The irony in the occasion -- patrons and gourmands gathering at a mansion high in the hills of the country's fifth wealthiest county to celebrate a movie about isolated "cracker" communities populating rural Florida's rapidly disappearing natural landscape -- was as palpable as the fine flavors in the dishes savored and the potency of the drinks imbibed. The setting was sumptuous, and the food, a massive spread of snacks and platters tucked into nooks along paths and clearings in the large backyard, proved worth the trek. Especially Morgan Maki's venison and boar roasts, lavender shortbread cookies, and an endless parade of beehive-oven pizzas topped with chanterelles, hen of the woods mushrooms, thyme, olive oil, and Bellwether Crescenza cheese.

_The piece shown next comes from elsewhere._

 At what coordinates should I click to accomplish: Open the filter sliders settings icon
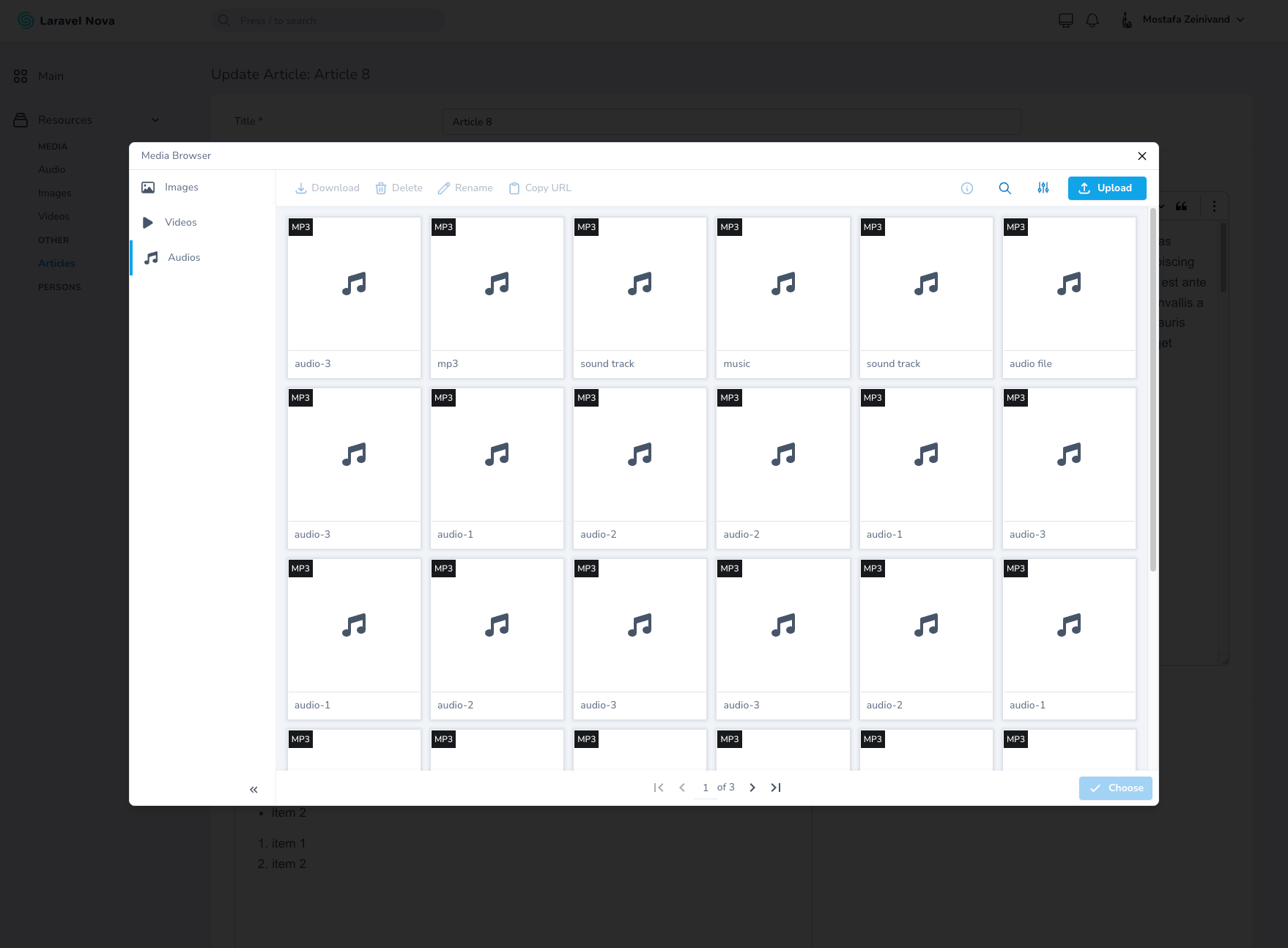(x=1043, y=188)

The best thing we ate, however, had to be the crispy alligator bites fried up by Linh Phu of Flour + Water. Skewered, they were soft and chewy, sort of like clam strips, a sweet, subtle canvas for hot sauce dribbles and lemon squirts.
In addition, this blogger had the honor of weighing in on a jerky-crafting contest rather dangerously dubbed a Jerk Off. In our judgely capacity, we picked the Marin Suns Farms entry, citing its deep, rich taste and agreeably balanced union of jerky-appropriate essences with a welcome dearth of overbold one-dimensional flavors jutting out from the mix. Early in the evening, as we were face-deep in a mug of mead, we'd overheard a man grousing very loudly to his companions, histrionically slamming our favorite jerky for off-putting saltiness. We briefly fretted over our mead-scarred palette, but felt vindicated when the selection tied for first in the popular vote with Maria Finn's brittle, sugary sockeye salmon Squaw Candy. We also learned that the complainer had to have been joking.
He was, as it turned out, Nate Dorris, the man who'd made the jerky we'd chosen.